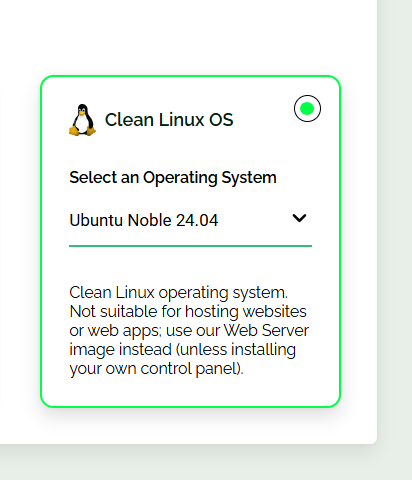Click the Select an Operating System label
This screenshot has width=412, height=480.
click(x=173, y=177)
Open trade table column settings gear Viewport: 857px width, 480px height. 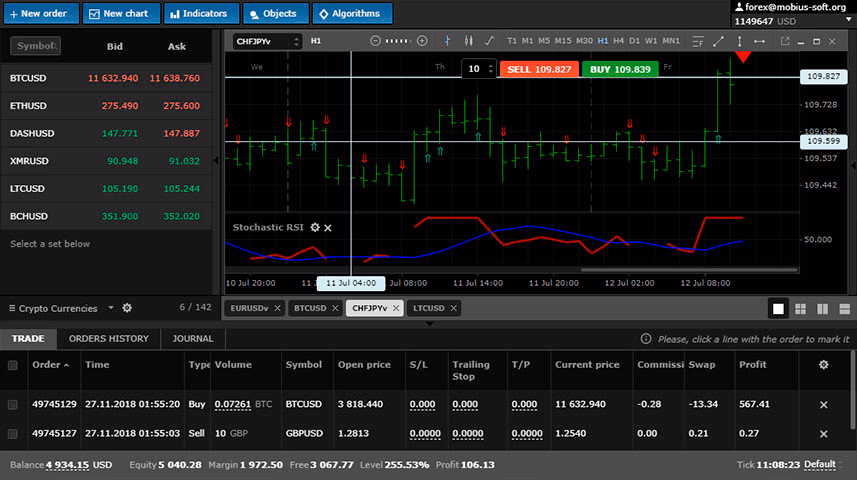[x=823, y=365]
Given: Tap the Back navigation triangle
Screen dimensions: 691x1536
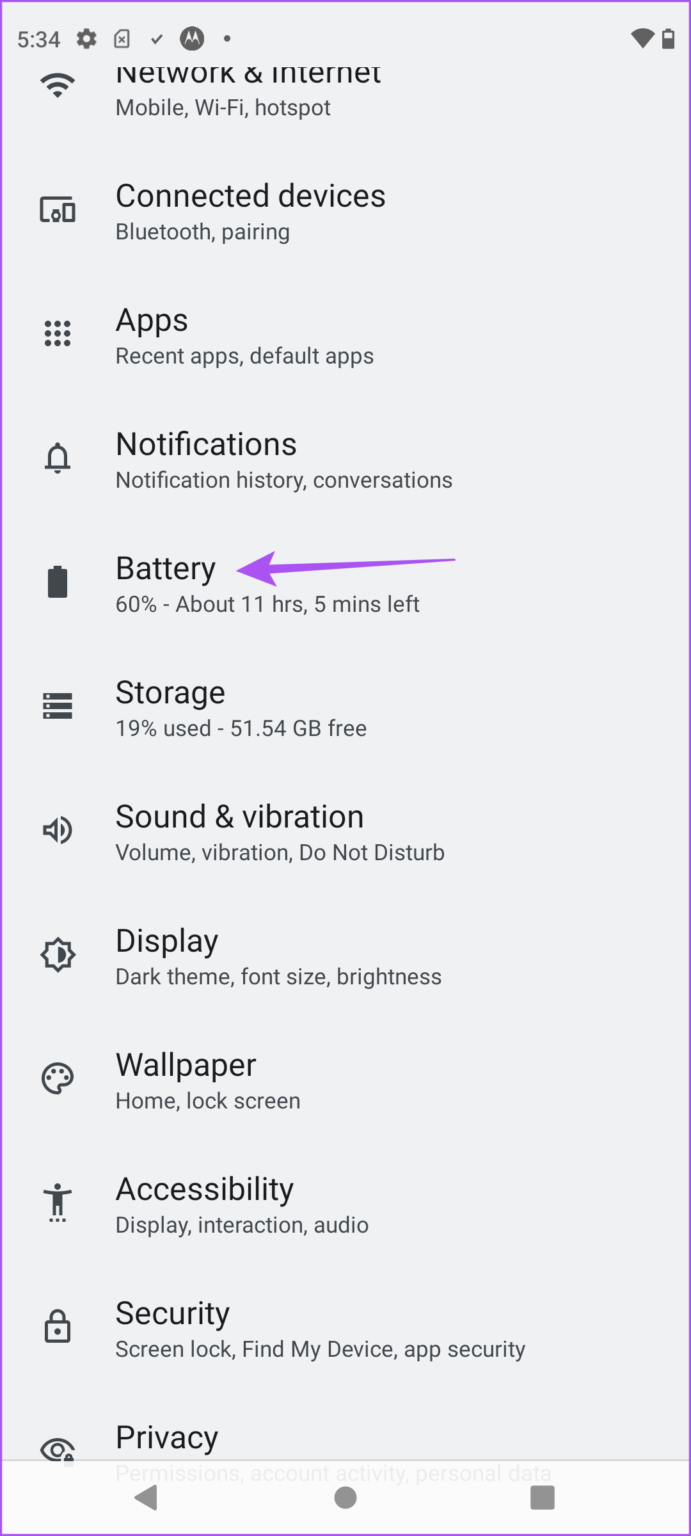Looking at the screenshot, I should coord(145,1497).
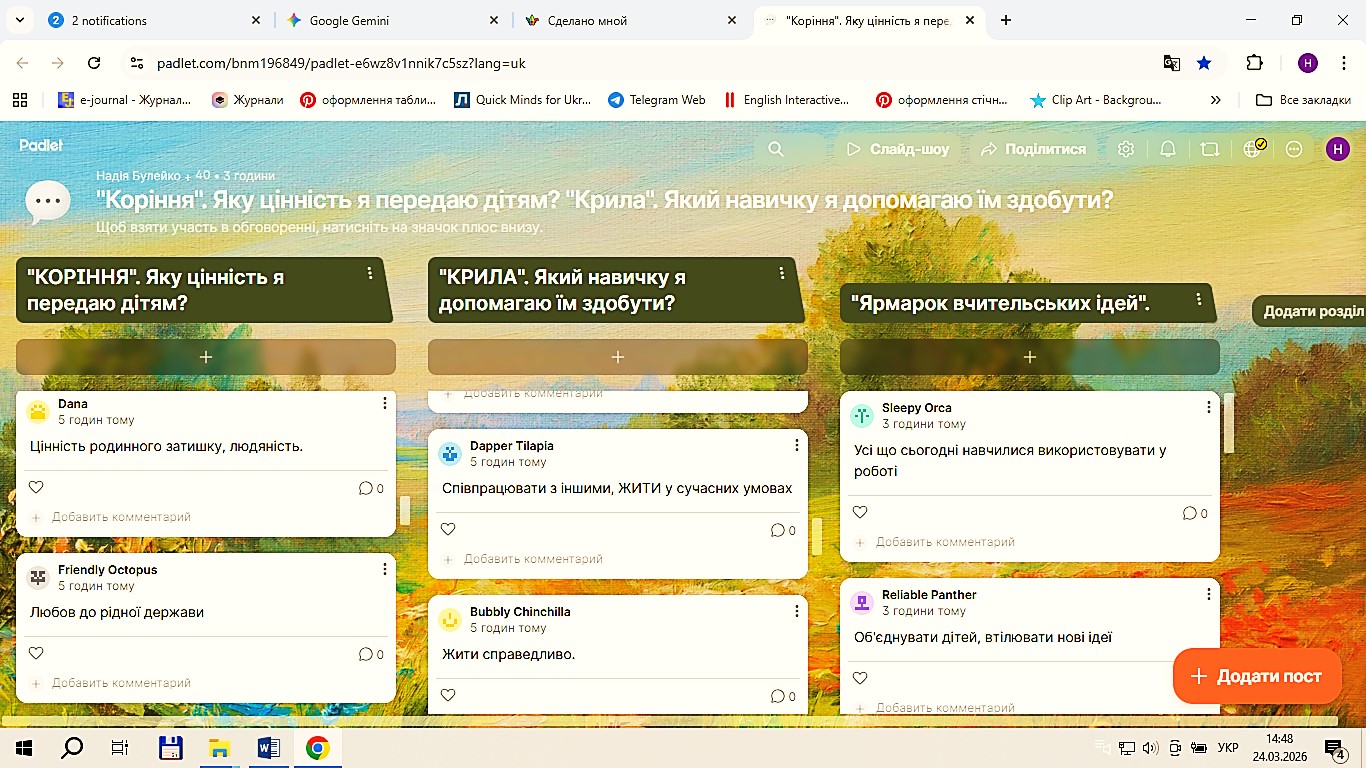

### EXERCISE PROMPT:
Copy everything in the listing from the line containing "Given: Tap the Back navigation triangle" down to the end of the listing, both ends included, and leave the pictures out.

### WRITTEN SOLUTION:
Given: Tap the Back navigation triangle
Screen dimensions: 691x1536
Looking at the screenshot, I should coord(145,1497).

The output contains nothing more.